• _Task objective_
Copy out exactly the lines below that run from the one holding "This screenshot has height=606, width=969." to the one holding "Given: Add a", keeping both of those lines and no others.
####################
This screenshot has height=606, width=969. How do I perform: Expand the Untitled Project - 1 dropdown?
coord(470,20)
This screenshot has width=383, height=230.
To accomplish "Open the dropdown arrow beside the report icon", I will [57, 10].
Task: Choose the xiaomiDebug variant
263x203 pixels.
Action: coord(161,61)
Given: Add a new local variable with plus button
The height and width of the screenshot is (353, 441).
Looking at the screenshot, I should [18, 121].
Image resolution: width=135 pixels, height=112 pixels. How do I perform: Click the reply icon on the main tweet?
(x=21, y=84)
####################
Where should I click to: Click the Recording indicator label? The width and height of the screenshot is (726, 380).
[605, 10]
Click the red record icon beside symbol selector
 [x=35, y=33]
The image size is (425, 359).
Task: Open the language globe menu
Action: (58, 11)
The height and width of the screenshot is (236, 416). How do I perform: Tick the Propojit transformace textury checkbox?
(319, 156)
####################
• _The completed task_
This screenshot has height=606, width=969. How do I perform: Expand the Untitled Project - 1 dropdown?
coord(470,20)
This screenshot has width=383, height=230.
To accomplish "Open the dropdown arrow beside the report icon", I will [57, 10].
Task: Choose the xiaomiDebug variant
263x203 pixels.
Action: coord(161,61)
Given: Add a new local variable with plus button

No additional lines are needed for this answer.